The ANC are virtually assured of victory in next week's poll, which marks a decade of democracy in South Africa.
But opposition leaders are keen to prevent the party from winning a two-thirds majority in parliament, saying this would lead to a one-party dominance.
A majority of that size would also allow the ANC to amend the constitution.
Opposition leader Tony Leon, who heads the Democratic Alliance, said he was alarmed by Mbeki's remarks.
"He misrepresents his opponents, mischaracterizes their motives and maligns their integrity," Leon said in a statement.
"There is nothing so calculated to polarise the people of South Africa as the idea that anyone who disagrees with the ANC is seeking to divide the country and to re-impose a system of apartheid on its people."
In a veiled reference to comments last week from Mangosuthu Buthelezi, leader of the rival Inkatha Freedom Party (IFP), Mbeki said "cutting the ANC down to size" was the sole aim of the opposition, rather than offering alternate programs.

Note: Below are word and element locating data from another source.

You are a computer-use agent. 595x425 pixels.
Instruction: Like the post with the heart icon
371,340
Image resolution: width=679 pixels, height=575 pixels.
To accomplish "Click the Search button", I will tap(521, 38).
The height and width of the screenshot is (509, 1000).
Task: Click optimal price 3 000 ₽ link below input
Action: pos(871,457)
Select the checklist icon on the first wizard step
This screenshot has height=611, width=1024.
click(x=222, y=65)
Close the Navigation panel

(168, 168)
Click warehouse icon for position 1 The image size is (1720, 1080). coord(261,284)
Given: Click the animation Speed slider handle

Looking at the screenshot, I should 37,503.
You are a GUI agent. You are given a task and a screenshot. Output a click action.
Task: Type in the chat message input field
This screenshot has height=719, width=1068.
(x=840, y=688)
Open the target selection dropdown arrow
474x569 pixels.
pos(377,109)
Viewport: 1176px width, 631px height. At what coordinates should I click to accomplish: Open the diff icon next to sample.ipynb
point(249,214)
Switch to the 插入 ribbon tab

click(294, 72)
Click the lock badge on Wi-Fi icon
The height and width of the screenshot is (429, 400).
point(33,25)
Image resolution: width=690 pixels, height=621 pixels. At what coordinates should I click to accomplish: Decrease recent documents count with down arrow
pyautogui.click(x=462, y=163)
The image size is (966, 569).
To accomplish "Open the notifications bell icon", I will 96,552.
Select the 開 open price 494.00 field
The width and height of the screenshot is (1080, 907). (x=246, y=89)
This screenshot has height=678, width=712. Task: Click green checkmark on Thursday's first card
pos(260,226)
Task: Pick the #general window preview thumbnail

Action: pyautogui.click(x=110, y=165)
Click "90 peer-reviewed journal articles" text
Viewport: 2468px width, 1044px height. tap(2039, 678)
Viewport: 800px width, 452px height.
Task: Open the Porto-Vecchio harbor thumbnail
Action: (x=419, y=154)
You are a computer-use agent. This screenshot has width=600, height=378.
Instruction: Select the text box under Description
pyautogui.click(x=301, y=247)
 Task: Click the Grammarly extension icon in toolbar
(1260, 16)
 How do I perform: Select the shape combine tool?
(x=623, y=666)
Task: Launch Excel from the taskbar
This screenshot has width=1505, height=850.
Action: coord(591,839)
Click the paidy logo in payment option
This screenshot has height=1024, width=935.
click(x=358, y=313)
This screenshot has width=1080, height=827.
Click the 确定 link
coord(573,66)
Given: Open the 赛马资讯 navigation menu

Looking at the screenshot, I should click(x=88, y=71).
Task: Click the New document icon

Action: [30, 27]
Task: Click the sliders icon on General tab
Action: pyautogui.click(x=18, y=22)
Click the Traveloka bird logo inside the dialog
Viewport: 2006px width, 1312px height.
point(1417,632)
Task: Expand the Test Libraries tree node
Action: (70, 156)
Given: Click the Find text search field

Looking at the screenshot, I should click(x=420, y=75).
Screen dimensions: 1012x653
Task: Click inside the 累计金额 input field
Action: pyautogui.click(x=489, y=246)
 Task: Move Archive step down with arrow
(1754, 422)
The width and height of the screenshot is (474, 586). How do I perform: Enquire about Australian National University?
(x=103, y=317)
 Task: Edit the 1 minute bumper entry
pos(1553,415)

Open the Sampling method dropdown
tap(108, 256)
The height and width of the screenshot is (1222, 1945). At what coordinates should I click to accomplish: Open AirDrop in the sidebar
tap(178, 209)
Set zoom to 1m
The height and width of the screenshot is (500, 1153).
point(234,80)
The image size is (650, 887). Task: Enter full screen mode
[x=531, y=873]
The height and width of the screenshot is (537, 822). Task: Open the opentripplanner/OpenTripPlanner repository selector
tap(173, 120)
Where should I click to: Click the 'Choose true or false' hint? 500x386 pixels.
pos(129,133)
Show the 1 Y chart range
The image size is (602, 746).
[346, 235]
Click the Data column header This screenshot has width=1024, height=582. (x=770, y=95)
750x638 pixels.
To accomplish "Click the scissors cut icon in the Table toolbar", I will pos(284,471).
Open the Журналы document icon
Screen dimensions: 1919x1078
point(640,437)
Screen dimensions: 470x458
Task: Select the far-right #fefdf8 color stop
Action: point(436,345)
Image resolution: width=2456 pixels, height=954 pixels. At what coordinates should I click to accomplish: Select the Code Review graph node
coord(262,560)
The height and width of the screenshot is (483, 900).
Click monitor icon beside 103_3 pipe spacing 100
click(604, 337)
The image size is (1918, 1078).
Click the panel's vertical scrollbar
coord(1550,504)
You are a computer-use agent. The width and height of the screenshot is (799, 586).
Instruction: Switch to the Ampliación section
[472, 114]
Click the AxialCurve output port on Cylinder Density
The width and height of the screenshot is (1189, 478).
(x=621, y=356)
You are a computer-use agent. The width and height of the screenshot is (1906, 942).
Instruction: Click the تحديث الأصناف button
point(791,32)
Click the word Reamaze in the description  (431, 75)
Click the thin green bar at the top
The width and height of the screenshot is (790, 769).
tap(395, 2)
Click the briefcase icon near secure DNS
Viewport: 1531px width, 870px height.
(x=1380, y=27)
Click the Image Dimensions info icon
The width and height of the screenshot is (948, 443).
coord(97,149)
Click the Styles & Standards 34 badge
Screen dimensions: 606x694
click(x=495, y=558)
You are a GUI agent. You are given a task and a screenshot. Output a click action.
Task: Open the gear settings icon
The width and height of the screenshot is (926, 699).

Officials from the Zulu-based IFP, which has vowed to stop the ANC from winning control of the restive province of KwaZulu-Natal, were not immediately available for comment.
The ANC hopes to win the only two of nine provinces which it does not now control -- KwaZulu-Natal and the Western Cape.
Mbeki also criticized opponents he said were against affirmative action, minimum wages and protecting workers rights.
"All of this is nothing but a camouflaged message that black upliftment is contrary to the interests of the white section of our population," he said.
"One of the central issues that will face the electorate ... will be to decide whether we want to conduct ourselves as a diverse but united nation, or prefer to divide ourselves into polarised and competing political, ethnic and racial factions," Mbeki said.